USF bowl bid not out of reach, but there's still a long way to go

Beating Louisville helped, but the Bulls may need to get into the league's top three.

Published October 2, 2005

MIAMI - After Saturday's late game at No.9 Miami, USF has a bye week before its Oct.15 game at Pittsburgh, a few extra days to step back and look at the seemingly upside-down Big East standings and try to figure out just how the Bulls fit in.

The Bulls, who played their first Big East game as heavy underdogs last week, needed just that to turn the league on its collective head, routing preseason conference favorite Louisville 45-14. Since then Pittsburgh, predicted to finish second in the same preseason poll, has fallen to 1-4 with a stunning 35-27 loss to Rutgers.

Rutgers and USF were predicted to finish sixth and seventh, respectively, in the eight-team league, and their early upsets have served as a reminder not to take any conference game lightly.

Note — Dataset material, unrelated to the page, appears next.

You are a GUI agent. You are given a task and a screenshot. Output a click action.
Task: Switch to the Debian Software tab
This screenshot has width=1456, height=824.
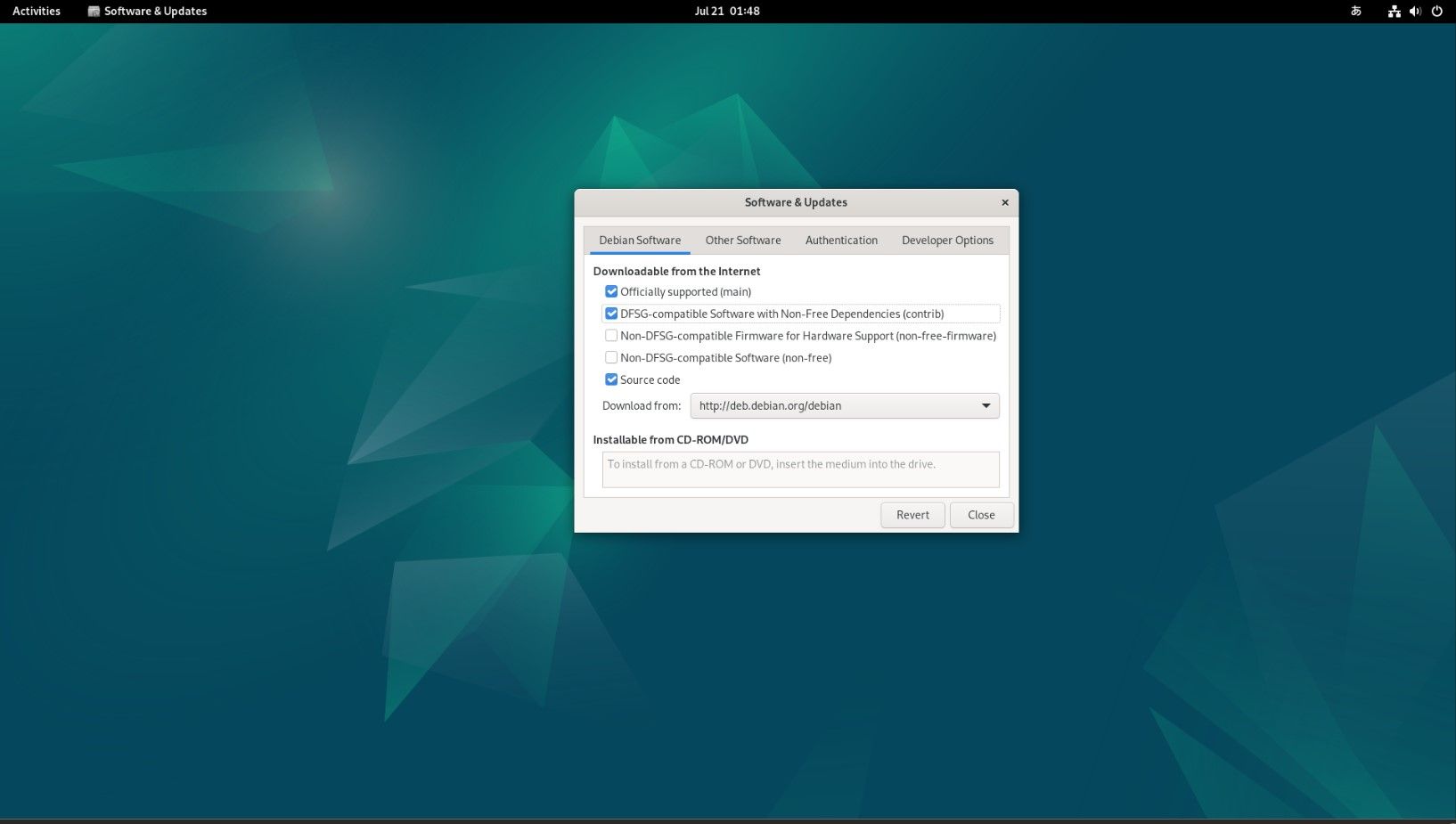click(639, 240)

As the Bulls look ahead, the optimism from their Louisville win would seem to put USF in position for its first bowl appearance. Two of their toughest games, based on preseason expectations, await in the next three weeks, first with Pittsburgh and Oct. 22 for homecoming with West Virginia, another top contender for the league crown.

The Bulls finish the season with three of four games on the road, with likely cold November dates at Rutgers, Syracuse and Connecticut. The Knights, in taking a 21-0 lead against Pittsburgh on Friday, showed themselves to be a capable team, and while the Bulls have won two previous meetings with the Huskies, that season finale is a game that could have a bowl berth hanging in the balance.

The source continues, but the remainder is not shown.